Set down, exactly as written, every line from the one containing "Task: Open the Help question mark icon" through the end of the listing.

== Provided data ==
_____
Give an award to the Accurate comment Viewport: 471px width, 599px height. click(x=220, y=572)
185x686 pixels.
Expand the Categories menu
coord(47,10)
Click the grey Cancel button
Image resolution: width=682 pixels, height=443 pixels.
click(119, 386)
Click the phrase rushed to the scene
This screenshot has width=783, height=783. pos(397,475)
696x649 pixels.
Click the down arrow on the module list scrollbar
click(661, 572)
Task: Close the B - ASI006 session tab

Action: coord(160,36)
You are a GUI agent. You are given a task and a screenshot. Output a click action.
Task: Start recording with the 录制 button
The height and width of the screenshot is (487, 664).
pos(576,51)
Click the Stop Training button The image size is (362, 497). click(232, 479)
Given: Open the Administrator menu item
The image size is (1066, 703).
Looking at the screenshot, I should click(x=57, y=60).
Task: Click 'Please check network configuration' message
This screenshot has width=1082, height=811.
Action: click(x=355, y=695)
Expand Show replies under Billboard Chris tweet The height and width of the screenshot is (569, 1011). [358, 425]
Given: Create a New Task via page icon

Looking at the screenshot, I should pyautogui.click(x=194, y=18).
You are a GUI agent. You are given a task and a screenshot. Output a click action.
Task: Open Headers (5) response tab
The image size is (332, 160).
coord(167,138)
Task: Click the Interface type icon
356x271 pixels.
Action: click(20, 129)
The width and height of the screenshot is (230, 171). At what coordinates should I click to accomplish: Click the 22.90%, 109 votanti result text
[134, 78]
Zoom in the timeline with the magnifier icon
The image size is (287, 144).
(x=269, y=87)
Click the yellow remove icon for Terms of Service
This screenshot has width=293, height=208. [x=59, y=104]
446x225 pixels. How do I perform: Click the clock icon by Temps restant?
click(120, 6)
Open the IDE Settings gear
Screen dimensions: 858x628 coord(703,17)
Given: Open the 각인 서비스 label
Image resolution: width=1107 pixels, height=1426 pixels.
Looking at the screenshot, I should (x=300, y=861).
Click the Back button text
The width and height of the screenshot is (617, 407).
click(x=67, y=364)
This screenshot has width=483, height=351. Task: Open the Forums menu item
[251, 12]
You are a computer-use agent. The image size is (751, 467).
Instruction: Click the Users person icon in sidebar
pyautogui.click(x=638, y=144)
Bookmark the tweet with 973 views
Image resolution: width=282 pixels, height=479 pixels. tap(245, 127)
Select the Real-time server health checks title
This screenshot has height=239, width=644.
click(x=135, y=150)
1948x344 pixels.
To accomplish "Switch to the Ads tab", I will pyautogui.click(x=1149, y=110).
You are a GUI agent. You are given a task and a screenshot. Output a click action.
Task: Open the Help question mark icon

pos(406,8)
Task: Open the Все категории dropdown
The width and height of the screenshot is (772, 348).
_____
== Your solution ==
Task: Open the Help question mark icon

pos(406,8)
Task: Open the Все категории dropdown
The width and height of the screenshot is (772, 348).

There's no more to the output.